Apr
16
2010

Geology-paloza: what's wrong with the world these days?

Tracking worldwide earthquakes: Here is a map showing the epicenters of worldwide earthquakes over a 35-year span. No wonder it seems like earthquakes are happening all over the globe.
Tracking worldwide earthquakes: Here is a map showing the epicenters of worldwide earthquakes over a 35-year span. No wonder it seems like earthquakes are happening all over the globe.Courtesy Wikipedia
Geology may not be the "sexiest" of sciences, but when it gets cranked up, it can really make its presence known. And we've had a very interesting run of geological news in the past few months. The recent focus on earthquake matters is really summed up well in this commentary piece by Craig Childs of the Los Angeles Times.

Just in case you don't click the link, here are a few important notes from the piece to keep in mind while you're trying to figure out if the world is indeed coming to an end:

• With population increasing across the globe, more people are living in more hazardous regions.

• With our explosion of communications, we're hearing about earthquakes more often and in more depth.

• Since records have been kept on seismic activity, we know that about 50 earthquakes are recorded every day. Annually, the Earth averages 17 major earthquakes (7.0 to 7.9 on the Richter scale) and one doozy (8.0 or higher). The activity we've been seeing this year fits into those numbers so far.

Here are a few more items to points to take home regarding the recent geological frenzy:

Latest Chinese earthquake

As of Friday midday, the death toll in the China earthquake had climbed to over 1,100. While the devastation is much like the quakes in Haiti and Chile, the quake's cause, we're learning, was different.

Not all earthquakes start the same way. While most at the result of interactions between Earth's tectonic plates, this week's earthquake in China was different. It was an "intraplate" quake contained within an individual tectonic plate. Here's a full explanation. Basically, a quake occurs along a smaller fault that forms inside the plate, which is caused by other plates pushing on that plate's edges.
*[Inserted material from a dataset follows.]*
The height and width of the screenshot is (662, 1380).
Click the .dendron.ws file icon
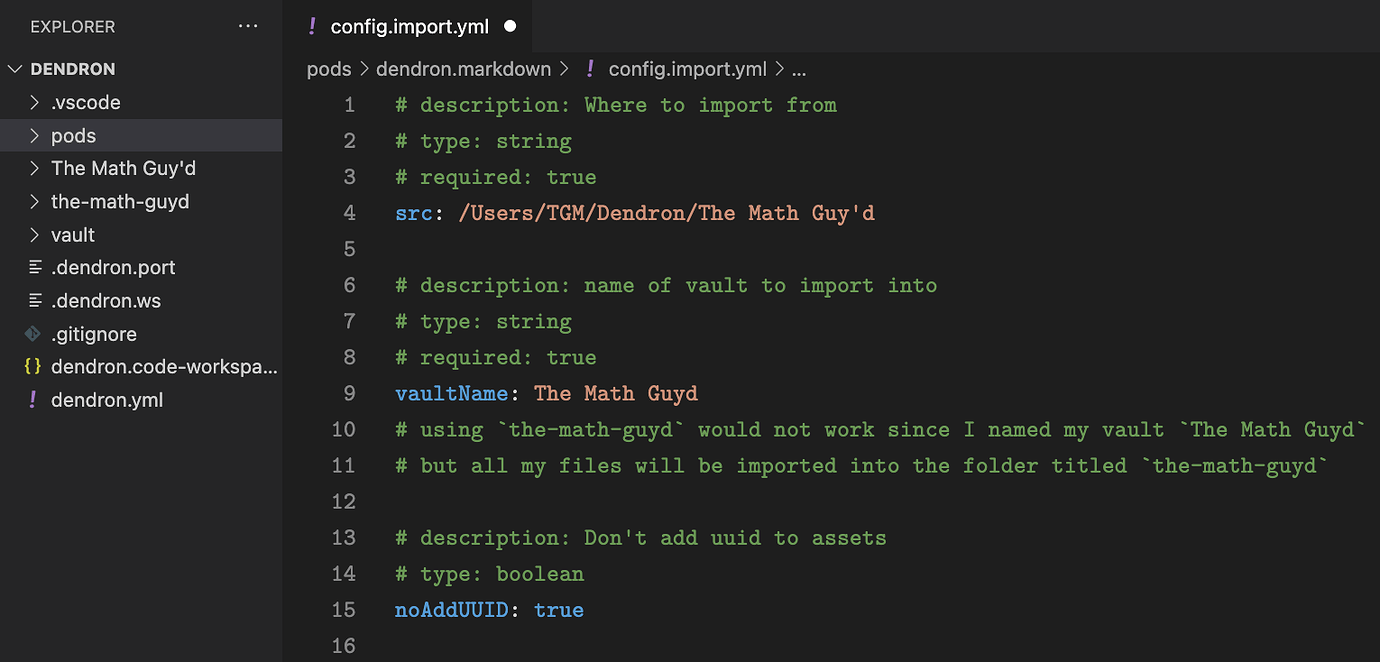tap(35, 301)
The New Madrid Seismic Zone in the central U.S., stretching from Arkansas to southern Illinois, is another example where "intraplate" earthquakes occur. On average, there's about an earthquake every-other-day in that zone, but they're very mild. But a large quake in the zone can spread damage over a much larger area.
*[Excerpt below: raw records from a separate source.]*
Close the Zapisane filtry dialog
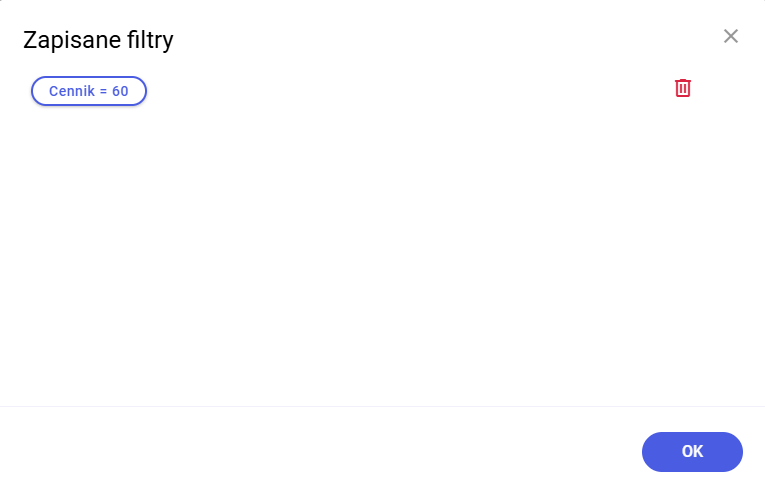 tap(731, 37)
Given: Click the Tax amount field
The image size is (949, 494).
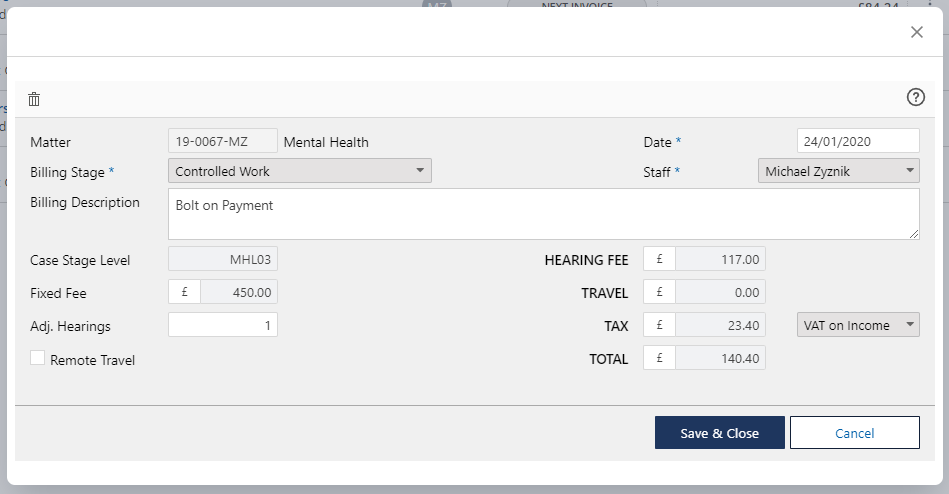Looking at the screenshot, I should (720, 325).
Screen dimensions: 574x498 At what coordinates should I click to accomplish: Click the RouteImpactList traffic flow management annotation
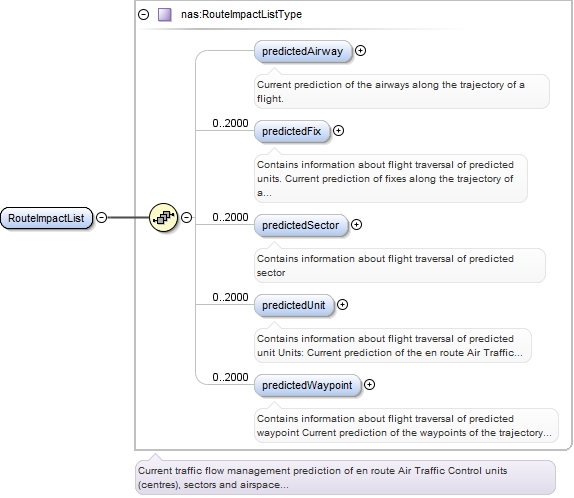[x=345, y=477]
Volcanic ash aloft: This aerial photo shows a volcano in Alaska spewing ash into the air in 2006.
Volcanic ash aloft: This aerial photo shows a volcano in Alaska spewing ash into the air in 2006.Courtesy Wikipedia

Iceland volcano update

Iceland's Eyjafjallajokull volcano continues to erupt and its ash continues to interrupt airline travel. Geologists have no idea how long the eruption might last. Back in 1821, the volcano erupted for several months. And the larger neighboring volcano, Katla, has not erupted yet. Typically it follows after Eyjafjallajokull's initial eruptions, and geologists say if that happens again, Katla could send out even greater amounts of volcanic ash.